Glutamine transporter expression profiles are associated with differential overall survival of HCC patients. Analysis of overall survival within TCGA-LIHC HCC patient cohort between low and high intratumoral mRNA expression (RNAseq data) of glutamine transporters SLC6A14 (A), SLC38A3 (B), SLC7A6 (C), SLC38A1 (D), SLC1A5 (E), SLC38A2 (F), and SLC38A5 (G). (H) Summary table of cohort data, including RNAseq expression data, median survival, and log-rank analysis between low and high expression cohorts for each TCGA-LIHC gene dataset. Appropriate cutoff mRNA values were determined between lower and upper quartiles. (I) Forest plot depiction of log-rank hazard ratios comparing risk of overall mortality in high-expressing patients to low-expressing patients.

Figure 6

SLC1A5 and SLC38A2 are significant contributors to glutamine uptake in human HCC cells. siRNA transfection was performed to target SLC1A5 (A–C), SLC38A2 (D–F), or in combination (G–I). Validation of siRNA targeting was performed by measuring relative mRNA levels of targets SLC1A5/ASCT2 (A), SLC38A2/SNAT2 (D), or both (G). Intracellular uptake of radiolabeled glutamine (gln), ³H-glutamine (20 nM), over one hour was measured after cell conditioning with no additional gln (0 mM), low gln (0.25 mM), high gln (4 mM), DMEMc (gln-rich, glucose-rich medium), and gamma-p-nitroanilide (GPNA) treatment in DMEMc [0.5 mM], for SLC1A5 inhibition (B), SLC38A2 inhibition (E), or dual inhibition (H). Glutamine-dependent cell viability was compared between non-targeting siRNA control-treated Huh7 and Hep3B cells and those subject to SLC1A5 (C), SLC38A2 (F), or combined (I) inhibition.

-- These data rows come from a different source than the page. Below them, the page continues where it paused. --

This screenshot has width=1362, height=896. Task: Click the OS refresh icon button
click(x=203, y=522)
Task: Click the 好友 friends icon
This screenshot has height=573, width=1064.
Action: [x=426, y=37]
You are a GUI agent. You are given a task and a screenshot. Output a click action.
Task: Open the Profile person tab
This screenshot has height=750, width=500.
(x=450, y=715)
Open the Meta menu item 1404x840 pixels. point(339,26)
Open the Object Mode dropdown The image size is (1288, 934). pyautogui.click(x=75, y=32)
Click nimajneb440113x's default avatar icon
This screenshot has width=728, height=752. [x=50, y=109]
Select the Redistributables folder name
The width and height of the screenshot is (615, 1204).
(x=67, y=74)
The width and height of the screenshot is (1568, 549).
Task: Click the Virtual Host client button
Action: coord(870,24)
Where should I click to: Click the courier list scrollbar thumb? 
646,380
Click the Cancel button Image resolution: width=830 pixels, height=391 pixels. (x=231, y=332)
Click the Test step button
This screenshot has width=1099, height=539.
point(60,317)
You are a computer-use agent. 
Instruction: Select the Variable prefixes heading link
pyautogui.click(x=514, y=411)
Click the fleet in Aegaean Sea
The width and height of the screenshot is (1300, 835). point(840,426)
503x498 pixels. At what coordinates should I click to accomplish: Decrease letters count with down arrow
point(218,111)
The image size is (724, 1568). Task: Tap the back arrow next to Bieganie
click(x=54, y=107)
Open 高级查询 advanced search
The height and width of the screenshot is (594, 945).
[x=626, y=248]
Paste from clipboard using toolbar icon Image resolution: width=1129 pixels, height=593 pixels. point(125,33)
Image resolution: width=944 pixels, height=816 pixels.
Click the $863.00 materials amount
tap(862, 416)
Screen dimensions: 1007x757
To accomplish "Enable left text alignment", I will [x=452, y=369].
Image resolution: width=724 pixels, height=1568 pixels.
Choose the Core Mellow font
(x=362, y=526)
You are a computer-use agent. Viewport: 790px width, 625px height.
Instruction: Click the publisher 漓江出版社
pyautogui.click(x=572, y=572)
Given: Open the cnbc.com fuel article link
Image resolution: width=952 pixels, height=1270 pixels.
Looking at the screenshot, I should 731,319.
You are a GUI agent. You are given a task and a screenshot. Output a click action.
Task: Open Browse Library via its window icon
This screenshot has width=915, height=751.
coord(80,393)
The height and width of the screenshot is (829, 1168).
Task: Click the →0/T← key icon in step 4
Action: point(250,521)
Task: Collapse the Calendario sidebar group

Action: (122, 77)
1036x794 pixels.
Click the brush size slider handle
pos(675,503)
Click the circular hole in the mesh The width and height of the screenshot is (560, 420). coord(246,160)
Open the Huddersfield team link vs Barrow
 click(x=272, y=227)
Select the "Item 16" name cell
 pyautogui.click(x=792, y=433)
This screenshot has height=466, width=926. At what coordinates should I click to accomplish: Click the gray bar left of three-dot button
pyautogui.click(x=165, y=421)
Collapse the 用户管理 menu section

Intracellular uptake of radiolabeled glutamine (gln), ³H-glutamine (20 nM), over one hour was also measured under gamma-p-nitroanilide (GPNA) treatment [0.5 mM] compared to control (DMEMc) (J). Glutamine-dependent cell viability was assessed under GPNA treatment [0.5 mM] in Huh7 and Hep3B cells (K). AU: arbitrary units, CPM: counts per minute. All experiments were performed a minimum of n = 3 times, each in duplicate. *: p < 0.05, **: p < 0.01, ***: p < 0.001, ****: p < 0.0001.